FIG. 1B illustrates a single conventional six-transistor (“6T”) SRAM memory cell connected to two adjacent bitlines (BL's), and one wordline (WL). The memory cell may also be connected to a voltage source (Vdd) and ground (gnd).
The SRAM cell structure includes a six-transistor memory cell (in dashed lines) which is capable of storing a binary bit of information. Specifically, the memory cell includes a pair of cross-coupled, complementary metal oxide semiconductor (CMOS) inverters. One inverter includes an NFET storage transistor N1 and a PFET load transistor P1. Similarly, a second inverter includes an NFET storage transistor N2 and a PFET load transistor P2.
Transistors P1 and P2 are often referred to as “pull-up” (“PU”) transistors because of their coupling to the voltage source Vdd. The transistors N1 and N2 are often referred to as “pull down” (“PD”) transistors, and are connected to ground (gnd).

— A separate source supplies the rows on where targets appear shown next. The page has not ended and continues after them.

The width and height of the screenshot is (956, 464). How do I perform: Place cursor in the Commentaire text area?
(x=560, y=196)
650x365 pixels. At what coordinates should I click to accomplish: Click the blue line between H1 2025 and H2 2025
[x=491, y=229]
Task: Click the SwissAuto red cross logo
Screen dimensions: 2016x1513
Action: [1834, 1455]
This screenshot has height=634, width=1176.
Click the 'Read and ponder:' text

The memory cell further contains NMOS access transistors NL and NR, each referred to as a “passgate” (“PG”), serving as switches, each of which are coupled between the bistable circuit (P1, N1, P2 and N2) and a pair of complementary bit lines BL and BR, respectively. Passgates NL and NR are activated by an appropriate signal generated on a word line WL
A junction node “A” (i.e., the drains) of transistors P1 and N1, as well as the gates of transistors P2 and N2, are coupled through passgate NL to bit line BL. A junction node “B” (i.e., the drains) of transistors P2 and N2, as well as the gates of transistors P1 and N1 are coupled through access transistor NR to complementary bit line BR.
In the above described SRAM cell structure, data is stored as voltage levels within the two sides of the bistable circuit (P1, N1, P2 and N2) in opposite voltage configurations; that is, node A is high and node B is low in one state, and node A is low and the B is high in the other state, thereby resulting in two stable states. Node B is thus the logical complement of node A.